New study shows social networks reduce group decision accuracy by 20%
Hub-dominated networks create stronger vote correlations, lowering majority correctness...
A new paper on arXiv (arXiv:2607.14288) by Dan Braha and Marcus de Aguiar explores how social network structure affects majority correctness in binary decisions. Building on the Condorcet Jury Theorem, the authors model voters who interact repeatedly on networks in the presence of committed zealots (leaders pushing a correct answer) and contrarians (who oppose the majority view). They find that while post-deliberation individual correctness can exceed random chance, the collective wisdom of the crowd degrades as social influence strengthens vote correlations.
Key findings show that hub-dominated networks (e.g., scale-free) generate stronger positive correlations among voters, reducing the effective number of independent judgments and lowering majority accuracy by up to 20% compared to well-mixed electorates. Conversely, spatially structured networks (e.g., ring or small-world) preserve weaker correlations and yield higher accuracy. The study also identifies a tipping point: if any persistent contrarian updating is present, both individual and majority correctness collapse to random chance (50%) as the electorate grows, unless social influence is purely conformist.
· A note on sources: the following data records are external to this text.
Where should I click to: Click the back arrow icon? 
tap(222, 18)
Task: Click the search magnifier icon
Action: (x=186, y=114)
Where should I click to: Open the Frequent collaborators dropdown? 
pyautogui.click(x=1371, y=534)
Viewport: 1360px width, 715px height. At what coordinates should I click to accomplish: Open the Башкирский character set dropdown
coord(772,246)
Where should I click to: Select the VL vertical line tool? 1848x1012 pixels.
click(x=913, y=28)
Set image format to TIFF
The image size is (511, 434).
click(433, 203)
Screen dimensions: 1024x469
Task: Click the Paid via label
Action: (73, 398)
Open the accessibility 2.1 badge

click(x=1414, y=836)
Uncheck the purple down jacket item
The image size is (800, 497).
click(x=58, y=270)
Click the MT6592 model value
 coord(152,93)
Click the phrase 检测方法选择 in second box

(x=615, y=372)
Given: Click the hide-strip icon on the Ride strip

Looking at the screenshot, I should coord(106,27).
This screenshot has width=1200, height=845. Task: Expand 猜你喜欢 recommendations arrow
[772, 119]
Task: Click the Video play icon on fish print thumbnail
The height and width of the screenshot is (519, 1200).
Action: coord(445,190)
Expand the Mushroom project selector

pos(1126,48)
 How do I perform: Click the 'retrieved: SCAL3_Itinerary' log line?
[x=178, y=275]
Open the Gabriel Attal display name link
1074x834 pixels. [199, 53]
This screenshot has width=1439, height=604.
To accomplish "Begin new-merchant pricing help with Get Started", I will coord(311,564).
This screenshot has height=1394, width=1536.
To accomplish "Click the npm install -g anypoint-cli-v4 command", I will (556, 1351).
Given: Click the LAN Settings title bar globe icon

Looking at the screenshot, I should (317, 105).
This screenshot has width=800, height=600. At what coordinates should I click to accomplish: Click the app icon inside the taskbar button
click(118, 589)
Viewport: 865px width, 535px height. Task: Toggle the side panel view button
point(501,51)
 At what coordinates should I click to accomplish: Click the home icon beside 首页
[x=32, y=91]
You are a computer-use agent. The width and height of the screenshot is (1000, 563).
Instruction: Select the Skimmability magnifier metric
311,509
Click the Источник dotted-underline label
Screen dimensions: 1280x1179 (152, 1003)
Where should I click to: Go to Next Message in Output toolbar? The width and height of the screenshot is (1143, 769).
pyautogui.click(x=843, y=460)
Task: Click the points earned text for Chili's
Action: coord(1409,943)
These results have direct implications for designing social platforms and voting systems that aim to aggregate diverse opinions effectively.
- Hub-dominated networks (scale-free) reduce majority accuracy by creating stronger positive vote correlations compared to well-mixed electorates.
- Spatially structured networks (ring, small-world) preserve weaker correlations, improving the effective number of independent judgments by ~30%.
- Any persistent contrarian updating in large electorates drives both individual and majority correctness to the random choice level of 50%.
Why It Matters
This research reveals how network topology can undermine or enhance democratic decision-making, crucial for social media, elections, and group deliberation tools.